Now to justify this I would like to ask the question of, when would you need the extra time that the pause can give you? The answer, at least to me, would be that the extra time is needed when you come into contact with enemies or are fighting against them and are commanding multiple groups of ships. So you would need the time to come up with a plan how to use your ships or to monitor the situation of your multiple groups already engaged in combat. This way you could avoid situations that you face in real time combat games, where you are monitoring the progress of half of your army, but at the same time the AI defeats the other half and so you lose the battle.

And another question. When do the ships systems suffer damage? The answer of course would be that they suffer damage when you are in combat against your enemy, which is also the time; I would think you will be most likely to use those pauses. Although maybe there will be something like mines, which could cause damage before your ships are in contact with the enemy.

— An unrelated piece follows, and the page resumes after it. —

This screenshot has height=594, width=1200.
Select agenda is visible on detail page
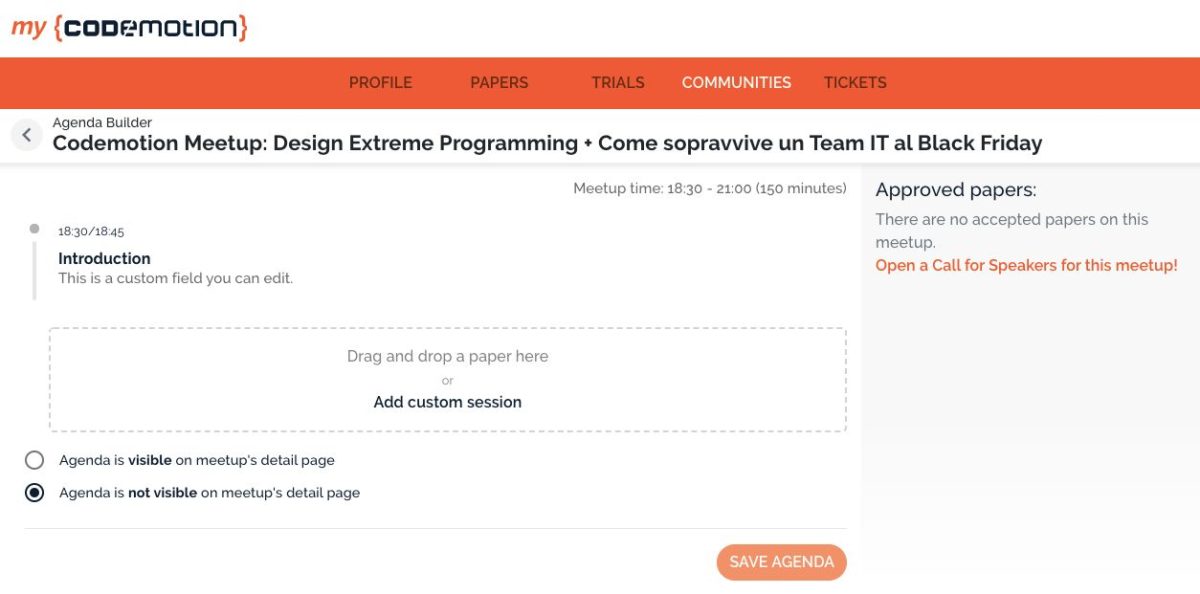point(34,460)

So my point here is that at least to me the time when pauses are most likely to be used and when the ships take most of the damage seems to be the same. And so I think that we could use the time that the pauses give us, to give the player at least a little more detailed information about the condition of the ships than in real time based battle systems, where the information tends to be very simple.

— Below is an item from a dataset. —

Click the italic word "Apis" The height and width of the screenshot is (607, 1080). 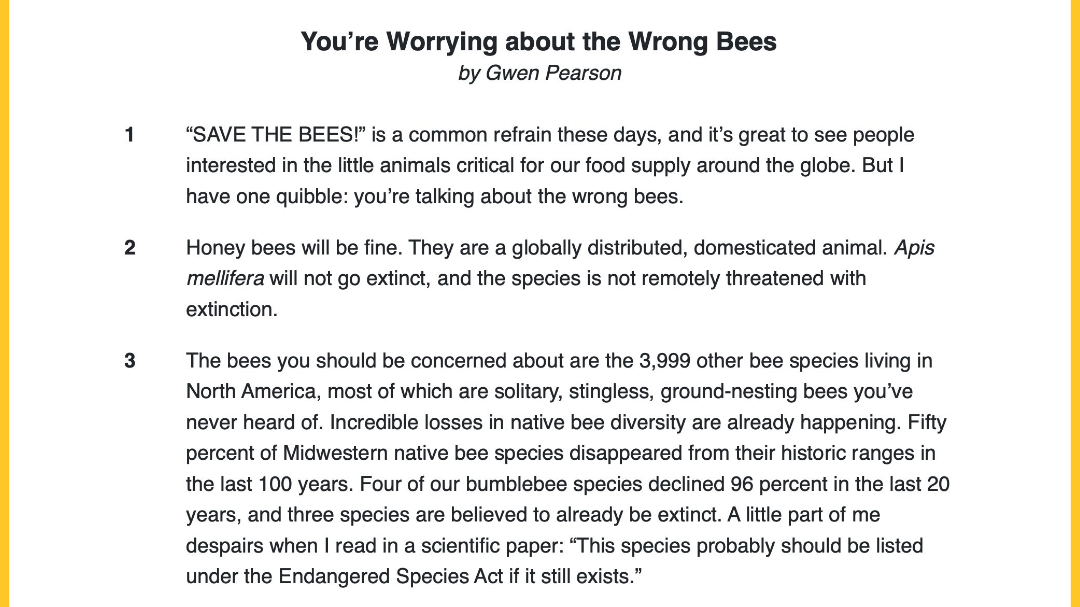(914, 248)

And what comes to the multiplayer I also think that at least the paused time will probably have to be somehow restricted. This is also mentioned in my previous post. However I don`t think that pauses should be eliminated from MP games, since then they would just end up being click fests, which is one of the things this hybrid system was aimed to avoid.

Edit: Removed a not so great example.
Last edited by MikkoM on Wed May 02, 2007 2:41 pm, edited 3 times in total.

User avatar
MikkoM
Space Dragon
Posts: 318
Joined: Fri Mar 10, 2006 12:32 pm
Location: Finland

#48 Post by MikkoM »

Geoff the Medio wrote:
eleazar wrote:A binary "disabled"/"not disabled" status for a few systems would be simpler to fully display than an all-out complex-damage system.
That's essentially what I'm thinking of as well. Perhaps one overall ship damage rating, and binary damaged/undamaged for individual parts. We needn't keep track of individual part "health"... it would seem fine to just have a chance to damage each part each turn, based on appropriate factors (likely damage done that turn, direction or part location).

This eliminates the need to keep track of a lot of ship status (gamestate) information that's really unnecessary. If part damage chance depends on damage done, then as ships are damaged, it's more likely that more and more parts will be damaged as the chance accumulates. I'm generally not a fan of unnecessary or excessive randomness in battle calculations, but this seems reasonable...
Would it be very much harder to implement a system, which would have three instead of two possible situations, like in traffic lights? This way there would the situation where the part is undamaged (the green stage), the situation where the part is damaged, but not disabled (the yellow stage) and the situation where the part is disabled (the red stage).

Now with this system if you are for example providing cover for your troop transports, you would be able to detect that the enemy has succeeded to damage the engines of the transports, since they wouldn`t function normally in the yellow stage, before the engines are totally disabled. And so you could react to this problem in time.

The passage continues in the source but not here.